**Location data for words and elements:**

:::::

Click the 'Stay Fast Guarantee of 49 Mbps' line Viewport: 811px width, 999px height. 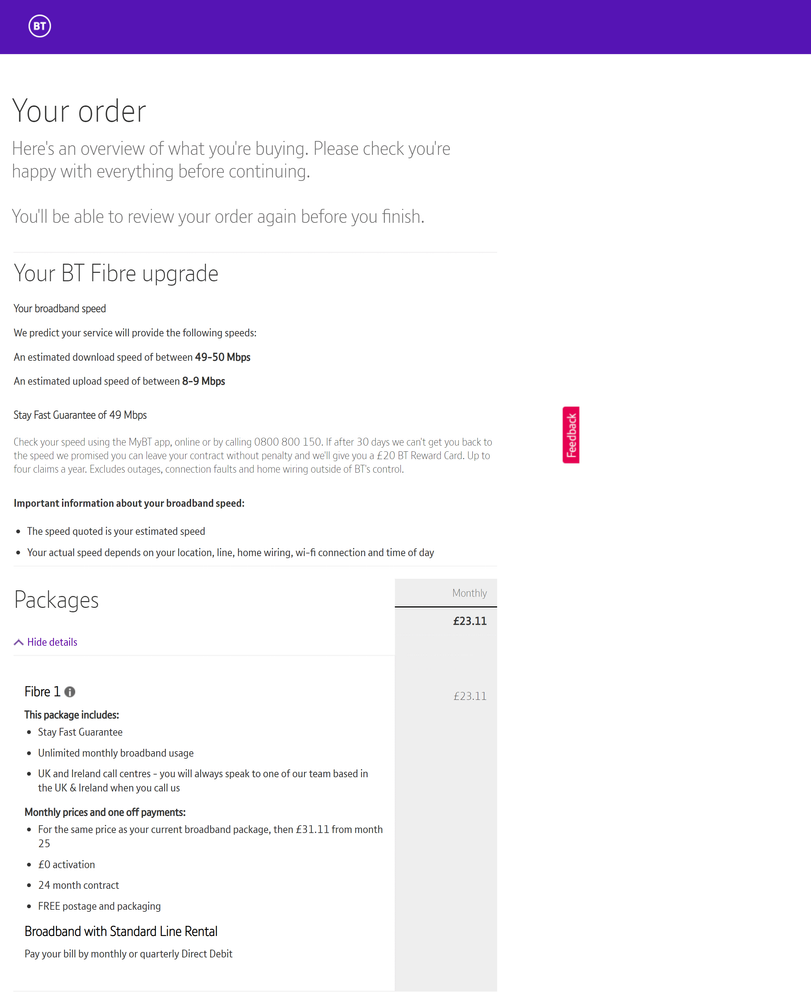click(80, 415)
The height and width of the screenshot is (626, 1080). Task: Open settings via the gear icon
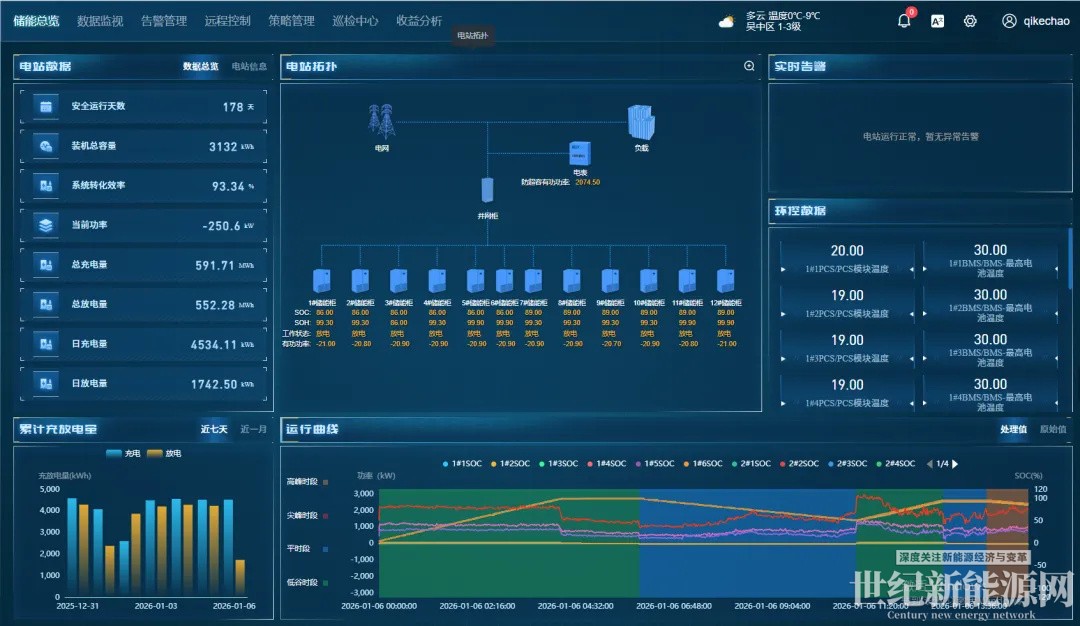[x=970, y=21]
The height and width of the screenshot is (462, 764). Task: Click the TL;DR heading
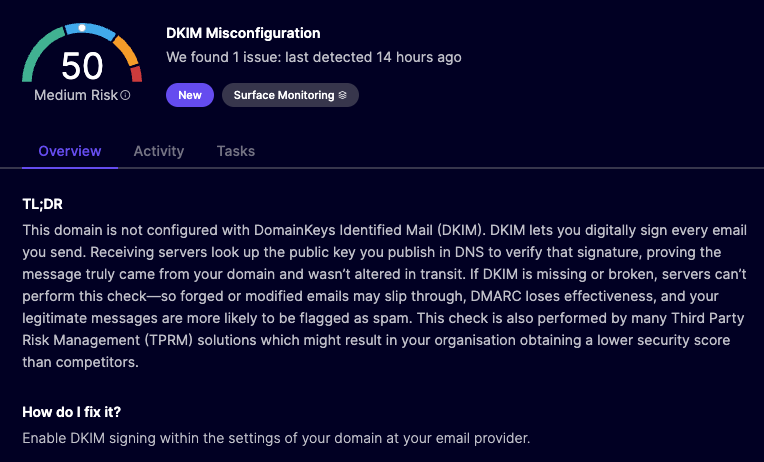42,204
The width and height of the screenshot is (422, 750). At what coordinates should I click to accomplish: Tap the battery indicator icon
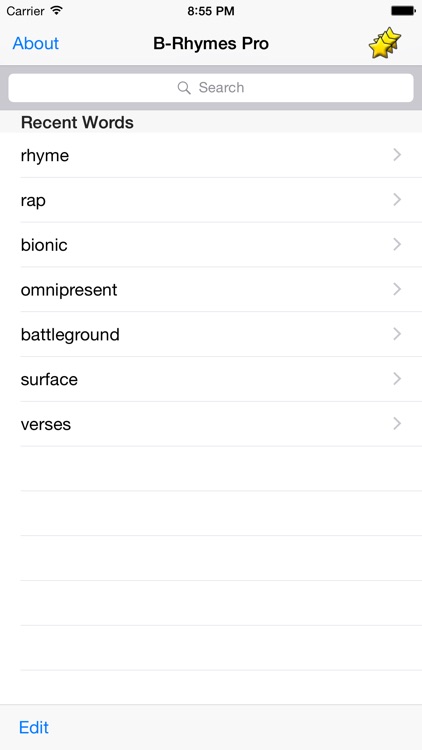403,11
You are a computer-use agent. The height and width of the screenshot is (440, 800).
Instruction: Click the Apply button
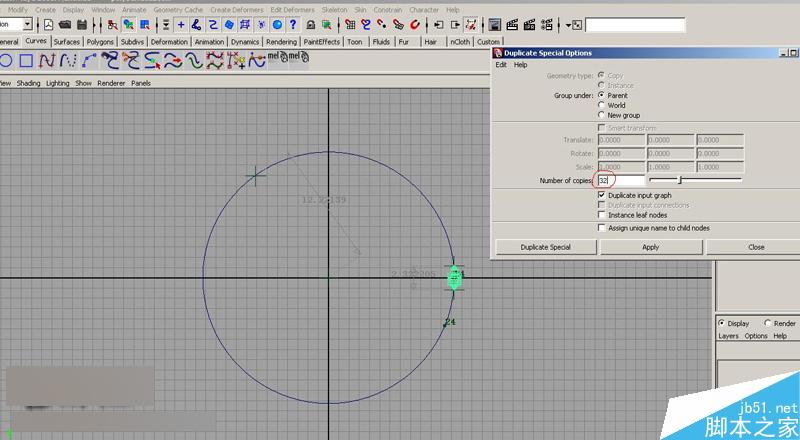tap(650, 247)
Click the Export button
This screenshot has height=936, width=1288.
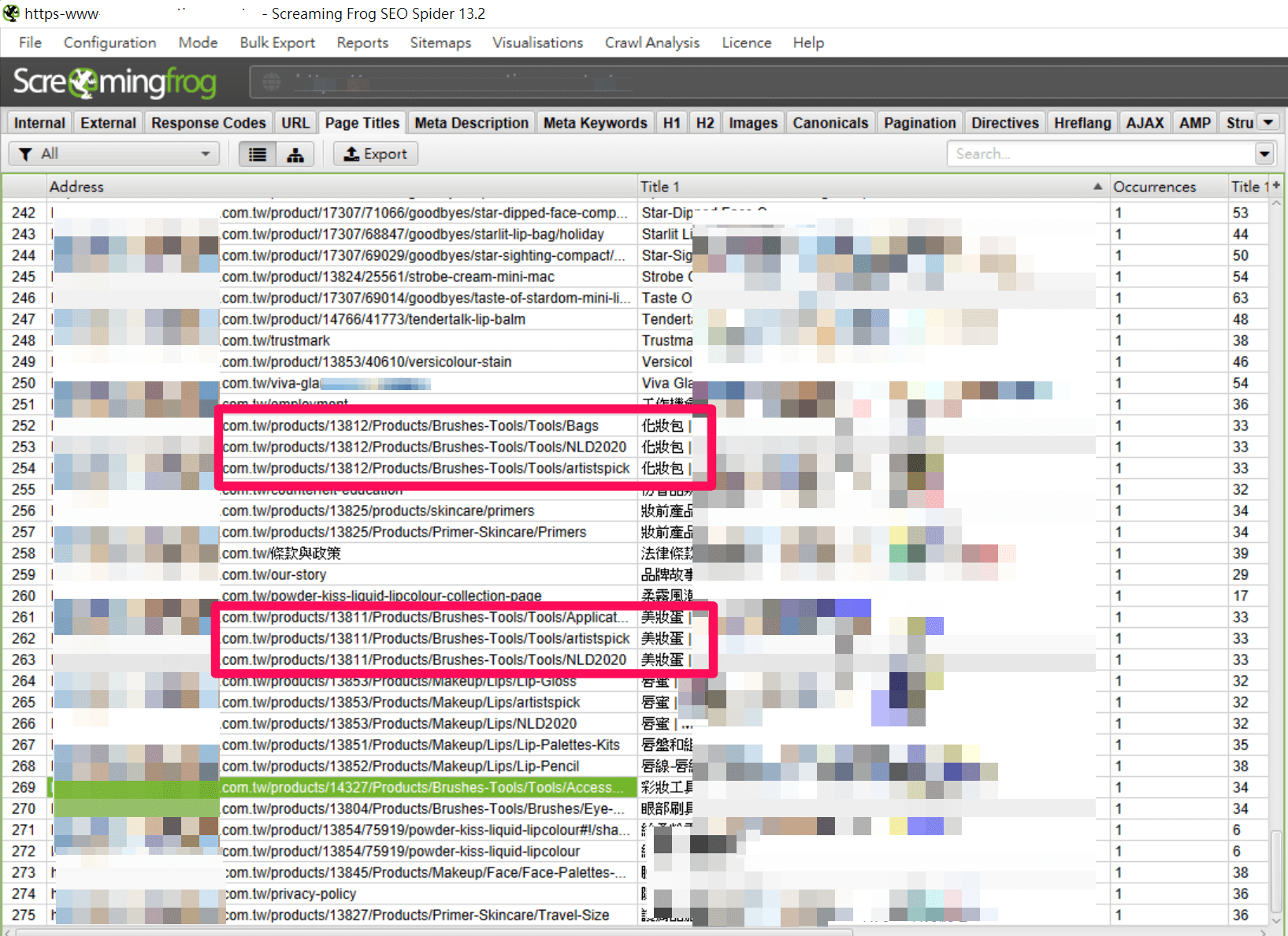tap(376, 154)
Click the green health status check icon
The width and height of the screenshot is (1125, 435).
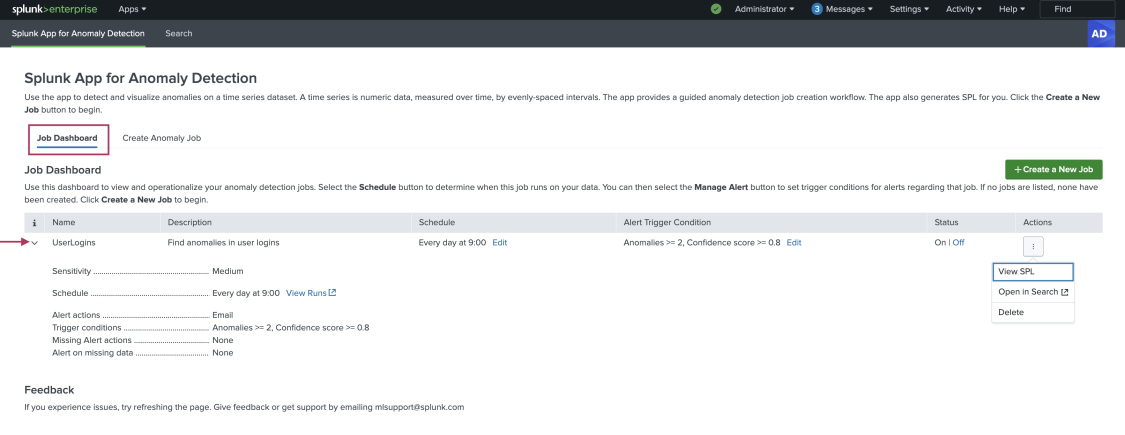click(715, 9)
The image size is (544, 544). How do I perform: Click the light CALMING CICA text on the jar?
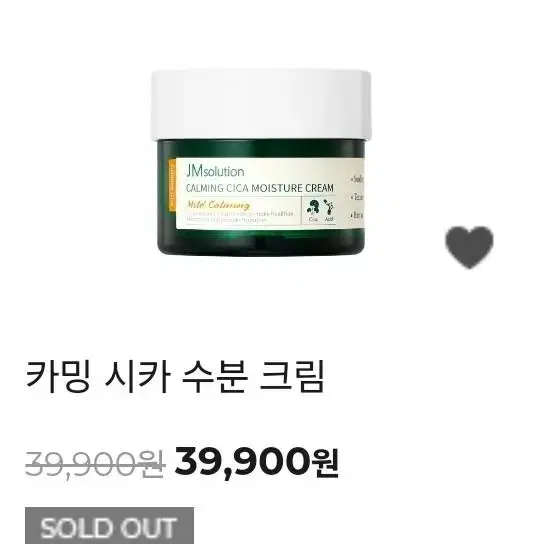[218, 188]
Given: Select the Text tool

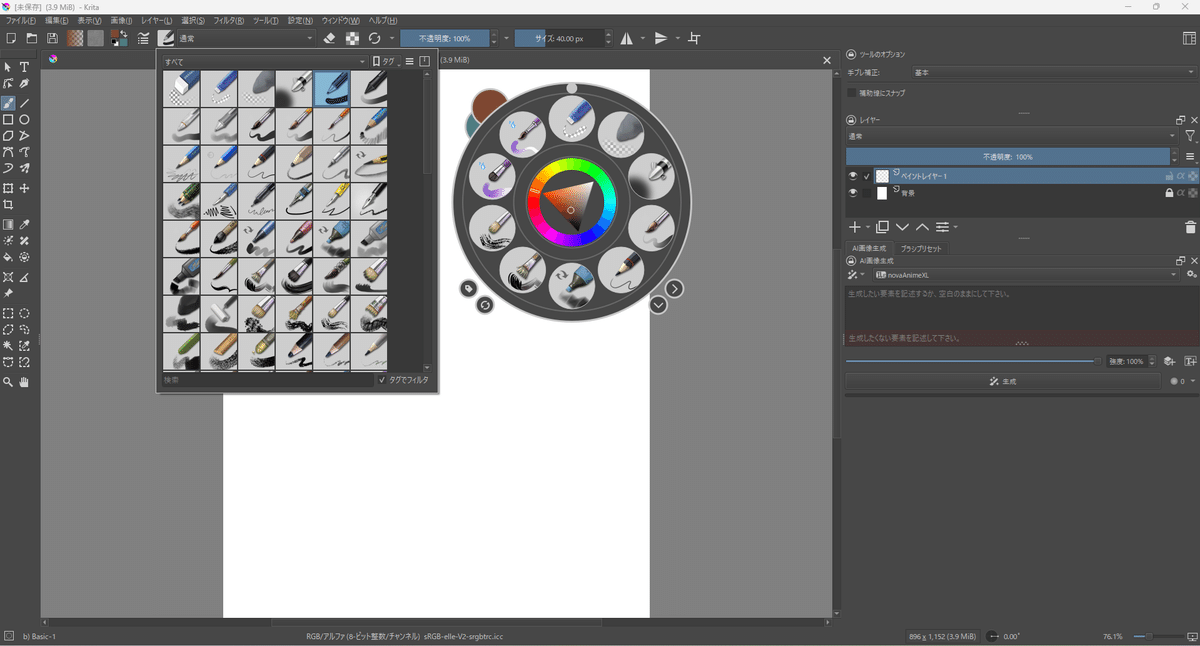Looking at the screenshot, I should coord(24,65).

:::::

**To be done:**
Report each line of the listing that includes the word "button" by copying that line in full.

**Right answer:**
Instruction: Click the Apply button
Click the Export button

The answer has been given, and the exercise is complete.